Let us be clear that credit can be a good and positive force that enables people to meet needs when there is a sudden shock, such as an unexpected expense or a cut in income, but it must be used sensibly and sustainably. When people decide to borrow, they must be mindful of what that means for them and realistic about their ability to repay the loan. That is true whether the loan is over 10 years, five years or a matter of days, as is the case with some instant or payday loans. However, all lenders have a responsibility in this regard. Lending more than borrowers can afford to repay does not benefit anyone. Under the recently introduced consumer credit directive, all lenders, including high-cost credit lenders, must ensure that when they decide to advance a loan they do so after making a thorough assessment of the lender’s ability to repay.

We know that consumer debt grew significantly under the previous Government, more than doubling from £620 billion in 2000 to more than £1.4 trillion by May 2010. Some of this debt is now being repaid as consumers begin to come to terms with their borrowing, with the amount of unsecured debt reducing in the past two years. Although much of this debt will be repaid without any problems, some borrowers get into difficulty. Lenders have a responsibility to help customers and treat them fairly when they get into difficulties with loans, not push them further into debt. Continuing to add excessive arrears and default charges is a lose-lose situation; the debt increases out of all proportion to the amount borrowed, the lender is less likely to be repaid and the borrower may have difficulty borrowing again. Lenders should work with borrowers, not against them.

We should all be concerned about people borrowing at high rates of interest. However, the high-cost credit market, whatever its faults, provides a service for those who cannot get credit from any other source. We should be careful about describing high-cost credit providers as legal loan sharks. We all recognise from our own communities that real loan sharks are far worse, resorting to violence and intimidation to recover their debts. High-cost lenders are licensed and operate within a regulatory framework, which provides some recourse when things go wrong.

• _Extracted material_:
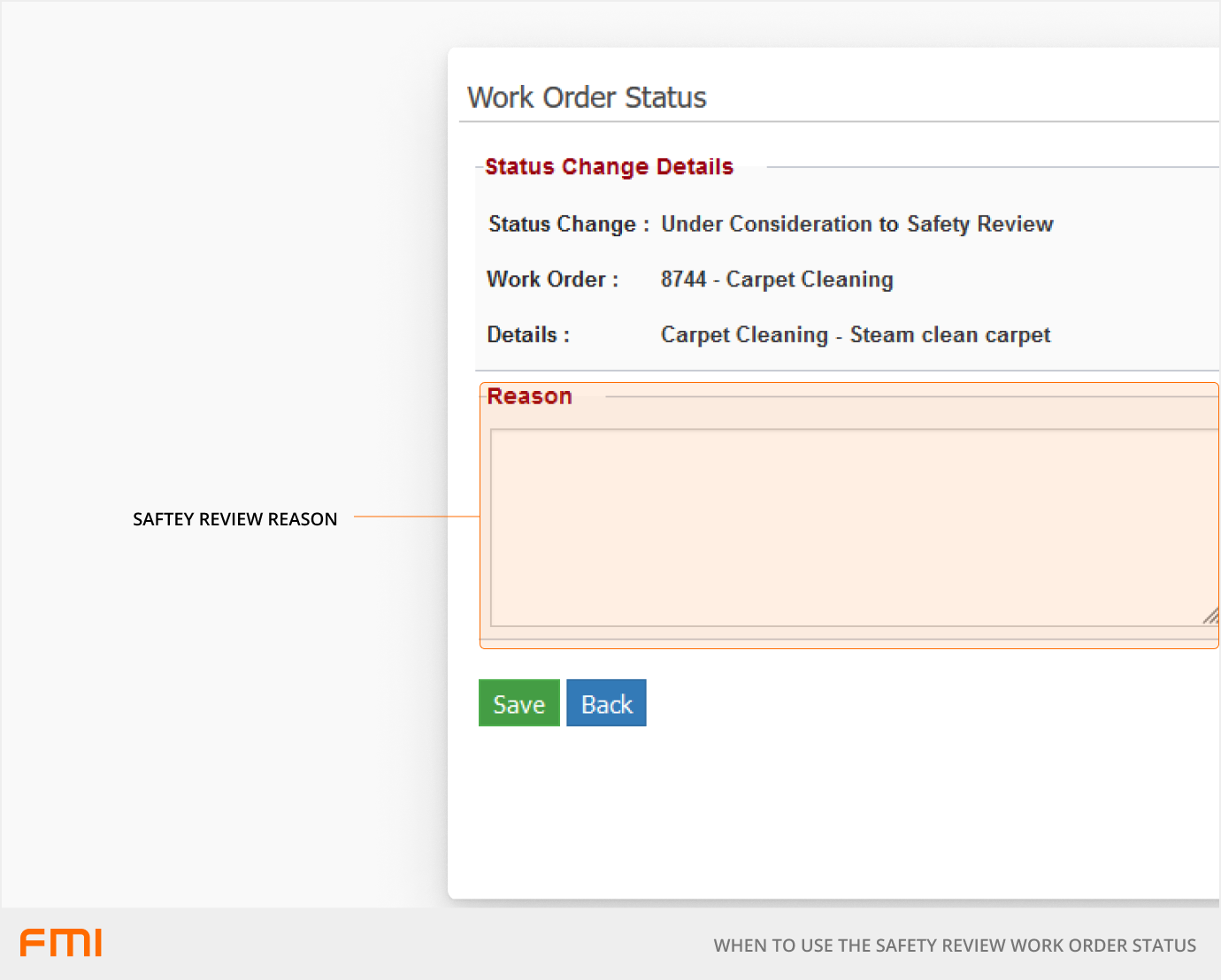Click the SAFTEY REVIEW REASON annotation label
This screenshot has height=980, width=1221.
(x=234, y=519)

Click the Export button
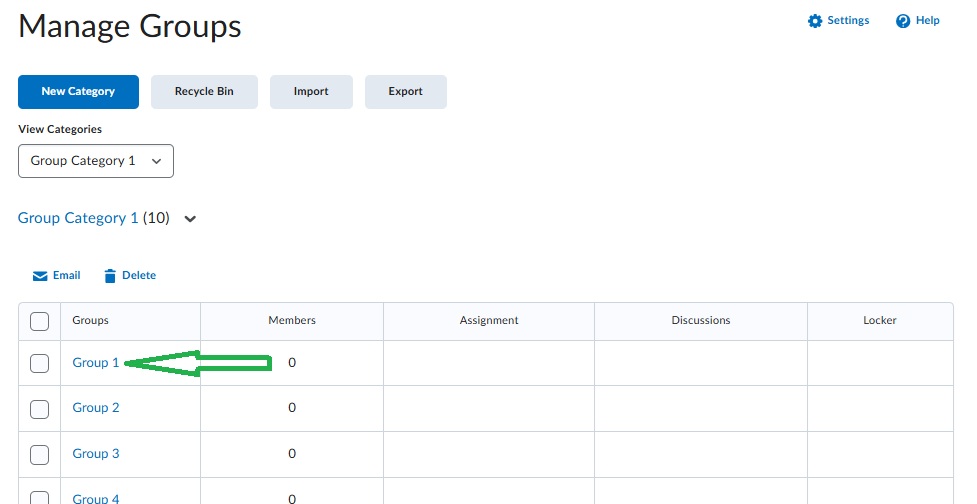(x=406, y=92)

• _Problems_:
1. In the passage on consumer credit, list each outcome it gives for continuing to add excessive arrears and default charges.
2. Write the next part of the passage on consumer credit, picking up after its final sentence about licensed high-cost lenders.

• _Task-by-task outputs_:
1.
- The debt increases out of all proportion to the amount borrowed.
- The lender is less likely to be repaid.
- The borrower may have difficulty borrowing again.

2.
We should be clear that action has been taken over the past year to improve consumer protection in this area. First, under the consumer credit directive, which came into force earlier this year, consumers now have a right to withdraw from any credit agreement within 14 days. If they do so, they have to pay back only the money lent and the interest accrued over that time. Secondly, consumers have a right to repay a loan early at any time, in part or in full. Thirdly, lenders now have to provide information in a standard format so that borrowers can easily compare the costs of different loans. Improving the transparency of information will help consumers. Fourthly, lenders must conduct a full credit assessment before advancing any loan. Lenders will also have to explain the key features of the credit agreement.

In addition, the Office of Fair Trading has recently published its guidance on irresponsible lending, which clearly sets out that deceitful, oppressive or otherwise unfair lending practices are not acceptable. The OFT, which is responsible for the regulation of credit—something that whoever tabled the new clause seemed to forget—has the power to remove the licence of those who breach the irresponsible lending guidance.

Much good work is going on, including the excellent work of credit unions, which many of my hon. Friends have mentioned. It is a shame that the hon. Member for Edinburgh East (Sheila Gilmore) is not in her place. My hon. Friend the Member for East Hampshire (Damian Hinds) is right that there is £73 million to help to expand and modernise credit unions. The money that the previous Government put into credit unions is diminishing, because the money that credit unions were able to earn on the debt was lower than the default rate on the loans given. I therefore welcome the money that the Department for Work and Pensions has found to strengthen credit unions.

As a number of hon. Members have said, we are reviewing the wider consumer credit landscape. At the end of last year, the Treasury and the Department for Business, Innovation and Skills published a joint call for evidence on the consumer credit and personal insolvency review, which covers all aspects of the consumer credit life cycle, including what happens when things go wrong. This is an opportunity to ensure that the regulatory framework is fair to consumers and the industry. Part of that review focuses on the high-cost credit market. Following an OFT review that took place under the previous Government, we have asked for evidence on five of its recommendations.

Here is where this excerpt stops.